Michael Knopf

turning concepts into working products...

Integrated Windows Authentication: Getting FireFox to Play Nice
Author: Michael Knopf
Published: Thursday, September 23, 2010
Last Updated: Friday, September 24, 2010

If you protect your web applications using Integrated Windows Authentication (IWA), typical with company Intranets (like here at NASA), FireFox will prompt users to provide their network credentials (i.e. their Username and Password) when they try to access the site. 

You can side step this by making minor changes to FireFox so that it will negotiate with the web server behind the scenes, effectively performing a "silent login" like Internet Explorer does automatically when accessing IWA protected apps.
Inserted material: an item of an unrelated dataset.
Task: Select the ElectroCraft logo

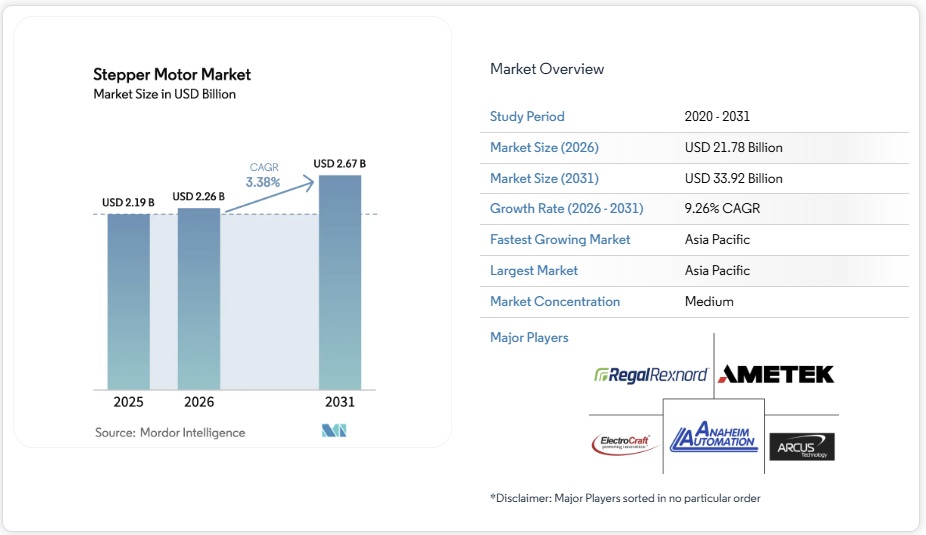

IMPORTANT: Your IIS node needs to allow fall back to NTLM Authentication for this to work.

Using the Metabase Manager, part of the IIS Resource Toolkit that is available from Microsoft, will show Negotiate, NTLM under Authentication. If you removed NTLM than this tutorial is a waste of your time

Step 1:

Open FireFox, in the Address Bar type about:config, you will be prompted with a warning like the following.



Step 2:

Click the “I’ll be careful, I promise!” button. In the “Filter” textbox type network.automatic



Step 3:

Select the 2nd option named network.automatic-ntlm-auth.trusted-uris. Enter the values of your Intranet sites, separating them with a comma, and click OK


FireFox will then negotiate your login silently, eliminating the need for the Server Login prompt.